Mr Darling was asked about this on television. Why were family allowances not means tested? Just so, the slippery fellow replied, repeating the question as an answer: family allowances were indeed not means tested. But why? Answer came there none.
By contrast, it is laudable to save for your old age precisely because the government will not have to help you, or will do so on a diminished scale: though it will continue to assist if you have been imprudent during your working life. Save for a rainy day! Well, the rainy day is here, old lad, so you can fork out: that is the message of the Conservative Party and of New Labour alike.

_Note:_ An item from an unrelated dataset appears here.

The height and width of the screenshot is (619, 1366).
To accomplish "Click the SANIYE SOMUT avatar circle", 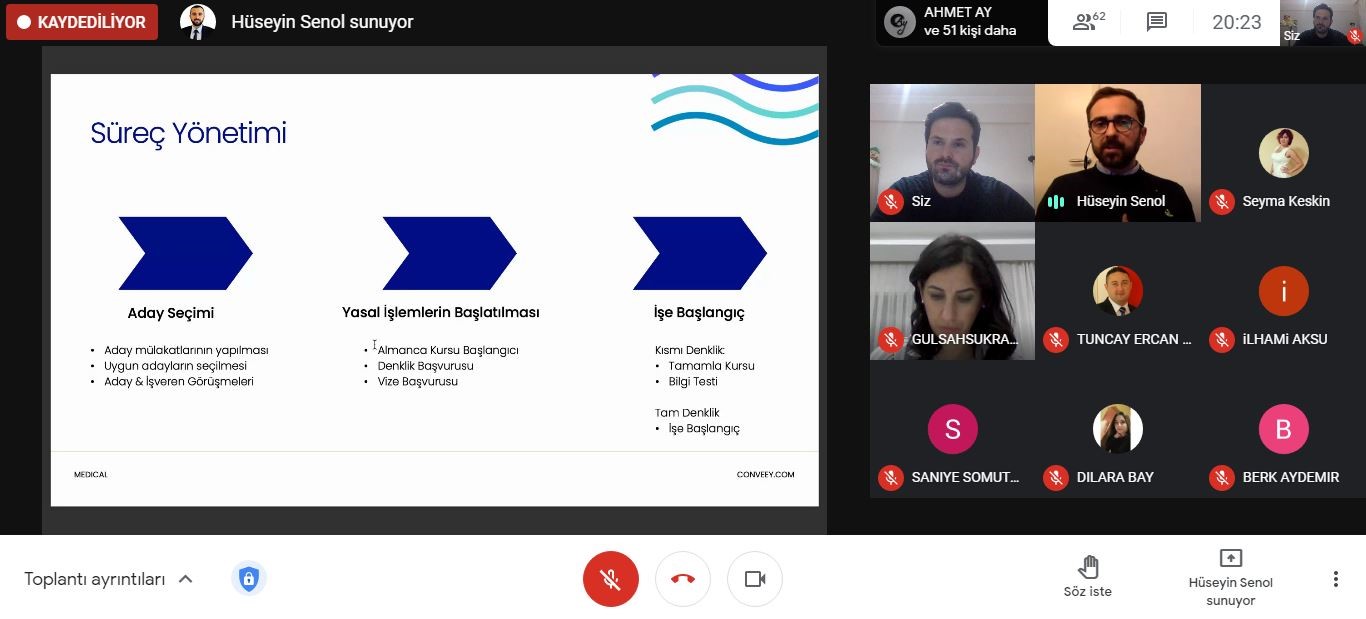I will 952,429.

But over Yugoslavia the theories of prime ministerial power and parliamentary ineffectiveness have worked - so far. Partly this is because we are, however unwisely and indeed illegally, fighting a war. The Labour Party has been docile, with the Left split, and the Conservative Party ineffectual, with Mr William Hague trying to follow public opinion with all the delicacy of Peter Sellers as Clouseau stalking a criminal in darkest Montmartre.
It is not true that oppositions always support governments over wars. It has not been true even in the post-1945 period. Hugh Gaitskell and Labour opposed Anthony Eden's Suez adventure, though it is still a matter of argument among historians about whether he changed his mind after offering Eden his initial support. What is not argued about, because no one seems to have noticed, is whether Michael Foot behaved similarly towards Margaret Thatcher over the Falklands. In that first emergency debate he was undoubtedly in favour of decisive military action. As the conflict progressed, however, he attacked her for bypassing the United Nations and, in particular, for not treating more seriously the "Peruvian terms". Denis Healey was more pacific still.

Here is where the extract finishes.